I have put a preliminary fix for this issue in the limit-promises branch. This fix introduces a new config object property 'maxPromises' which sets the maximum number of concurrent promises in uploadDir and downloadDir. By default, this is set to 4.

Note that I have not fully stress tested this fix yet. The existing tests all pass, but the existing tests also fa9iled to trigger the errors which occurred when there were a large number of files in a directory and too many concurrent promises were fired off at the same time. My next step is to create new tests which will trigger this issue when the maxPromises setting is too high. Note also that 4 as the default is arbitrary. I may chang this after more testing to a higher number.

theophilusx commented 10 months ago

Testing seems successful and fix now merged into master. Will likelyu push out v10 later this week after some documentation cleanup etc. Closing this issue now as resolved.
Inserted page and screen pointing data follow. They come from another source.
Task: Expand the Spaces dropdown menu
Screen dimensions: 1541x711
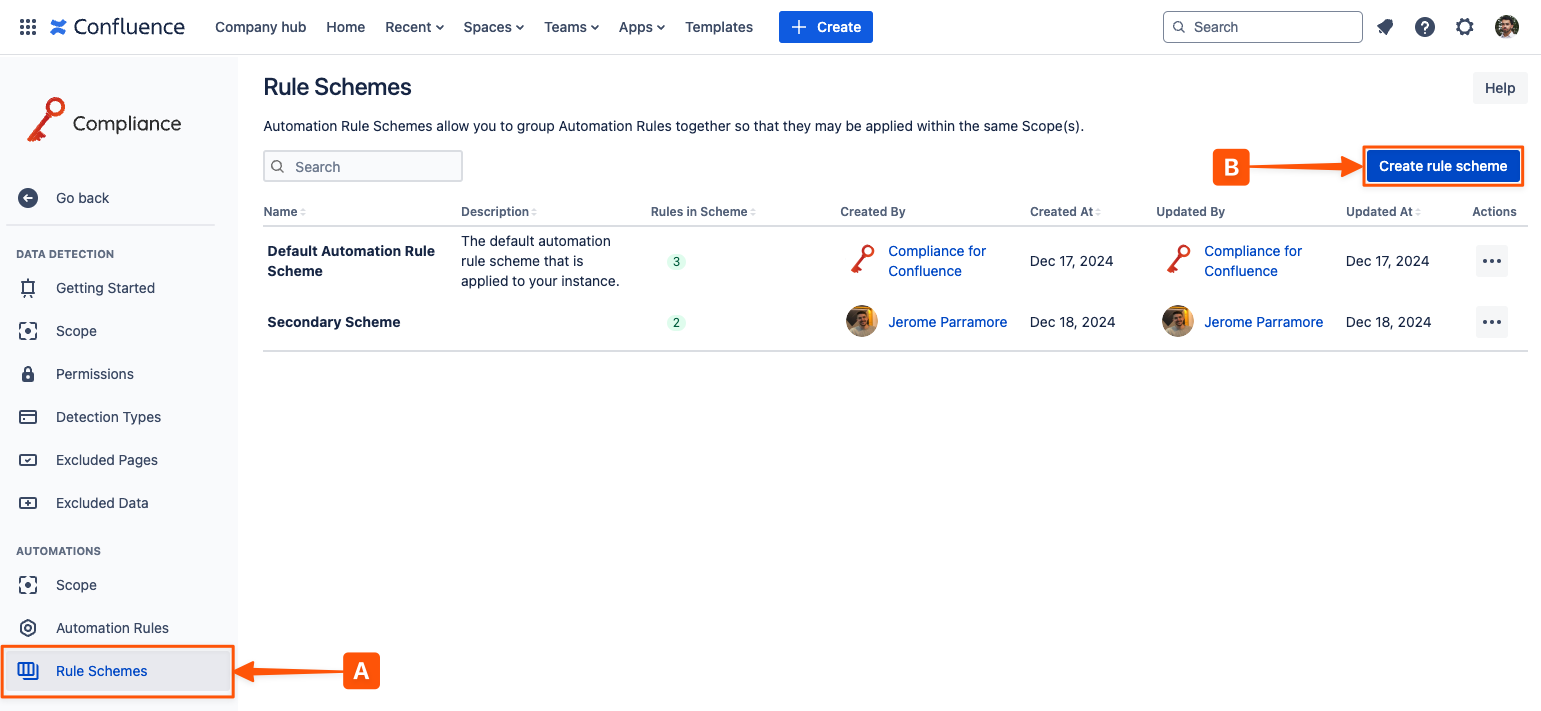Action: pos(493,27)
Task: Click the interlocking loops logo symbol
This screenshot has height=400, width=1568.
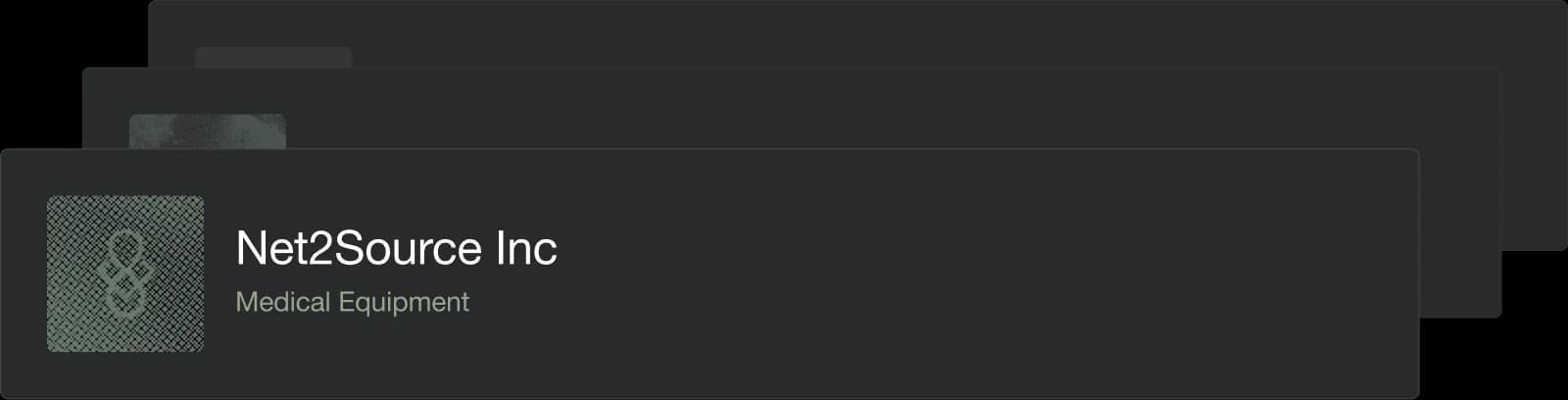Action: point(126,275)
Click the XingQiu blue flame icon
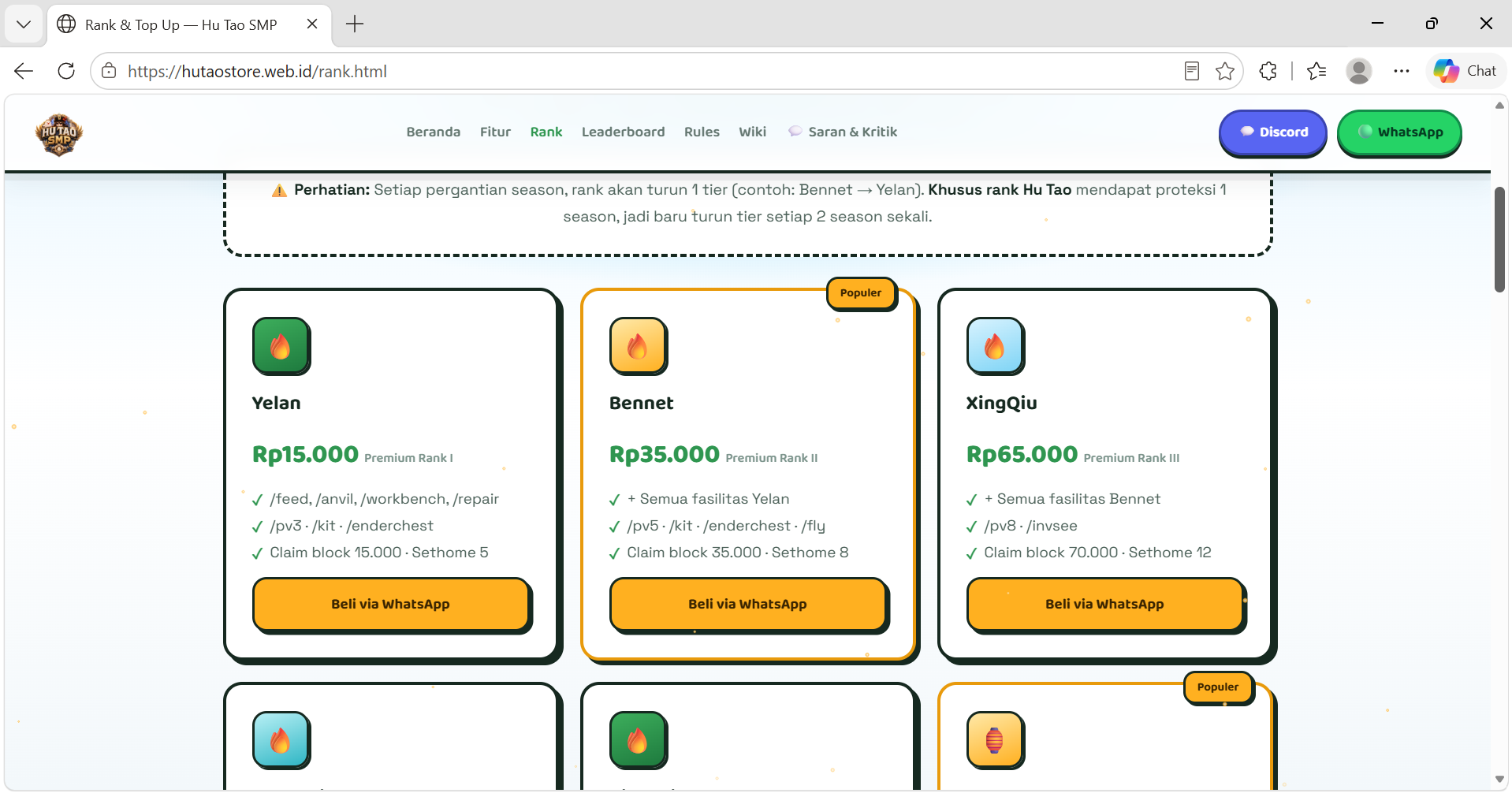This screenshot has height=793, width=1512. point(996,346)
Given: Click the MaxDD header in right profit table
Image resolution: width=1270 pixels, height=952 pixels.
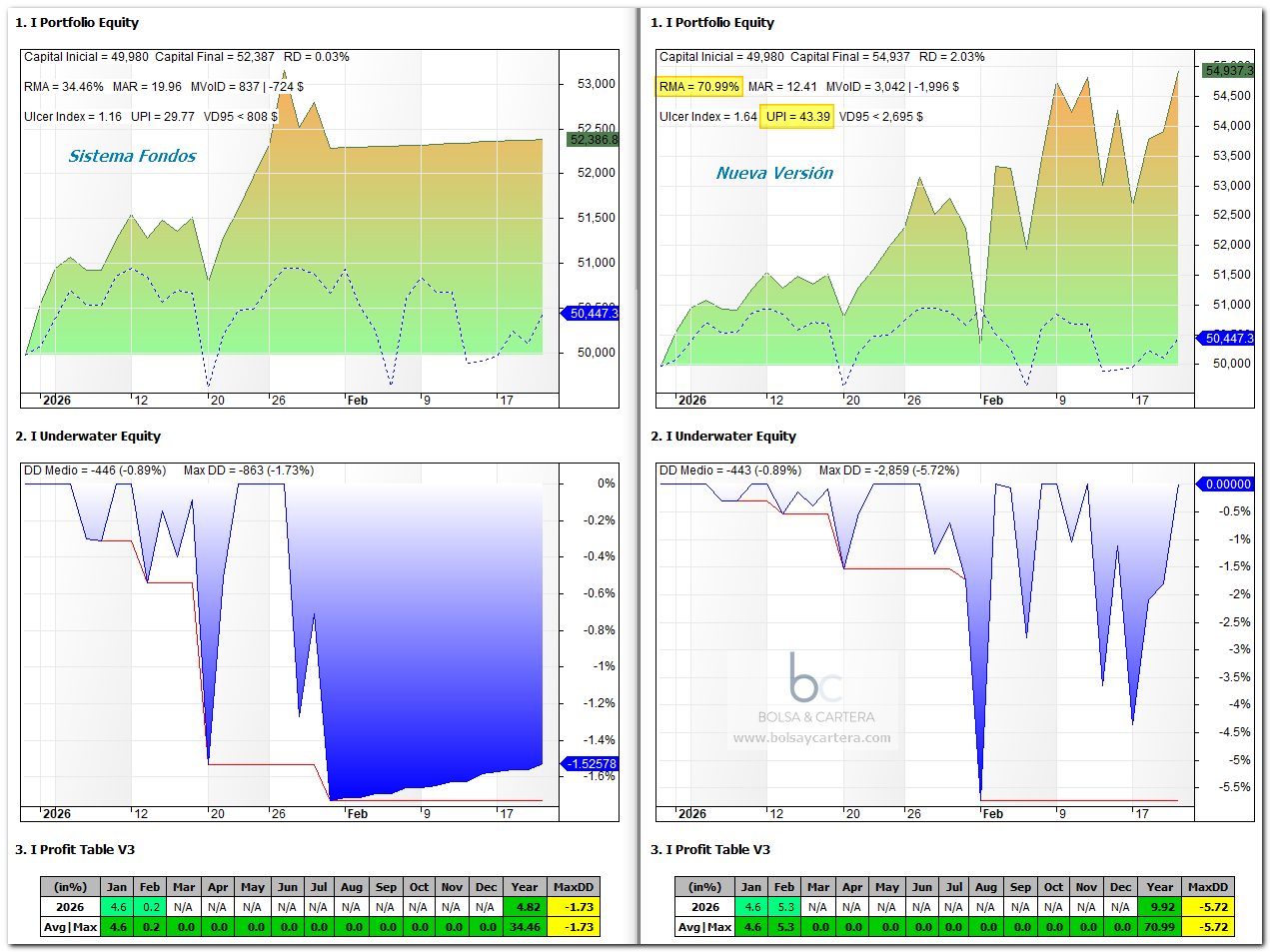Looking at the screenshot, I should (1208, 887).
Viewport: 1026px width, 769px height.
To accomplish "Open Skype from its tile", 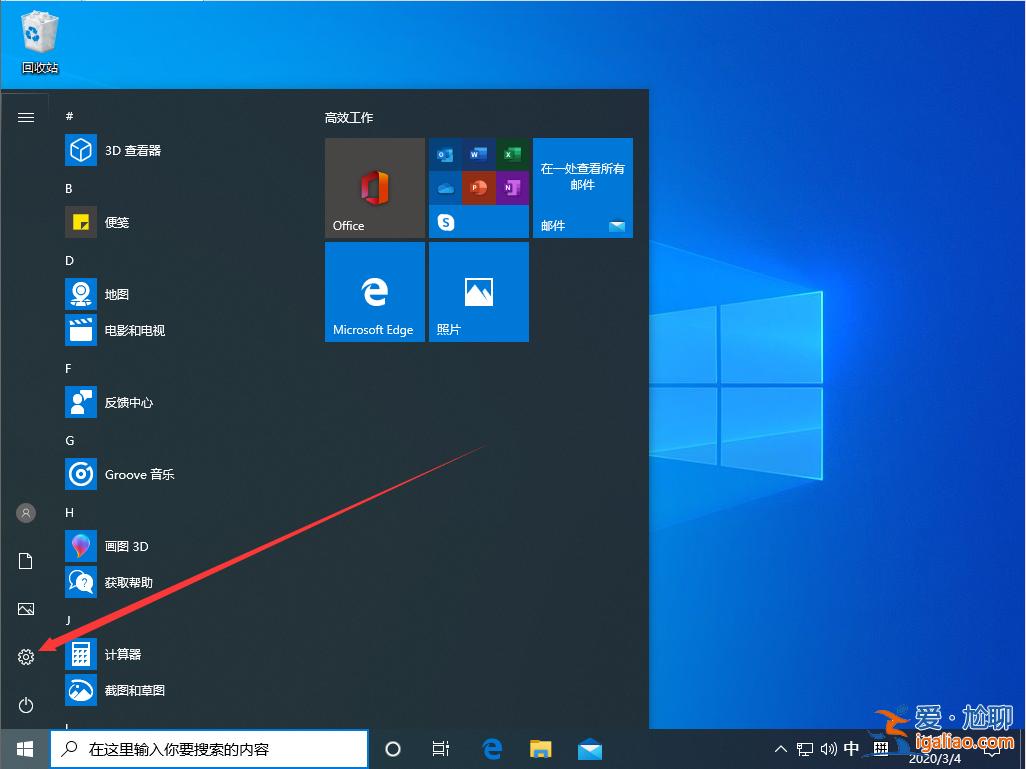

ajithk-one commented 6 months ago

Even I have the same behavior using get, exists and stat method inside a Promise.all() loop. i saw you have merged PR but in v10.0.3 i can't see anything related to setting event listeners. any possible solution to avoid adding event listeners ?

theophilusx commented 6 months ago

@ajithk-one I don't have a clear idea of what it is your trying to do

You should not be seeing same issue with normal use of get, exists and stat. This issue was specific to downloadDir/uploadDir due to how they implemented the get/put etc. If you are seeing this using just get/put, then you have an error in your script or you are using the API incorrectly.

If, for example, you are calling promise.all() with a large number of get(), put(), exists() or any other method, then you will need to make sure that limit does not exceed what node can handle i.e. look at the implementation of downloadDir or uploadDir to see how this can be handled.

You cannot just create a huge array of promises and pas them to promise.all() and expect it all to just work. You need to manage the number of concurrent promises so that it does not exceed the limit (again, see how downloadDir/uploadDir does this by breaking things up into groups of promises).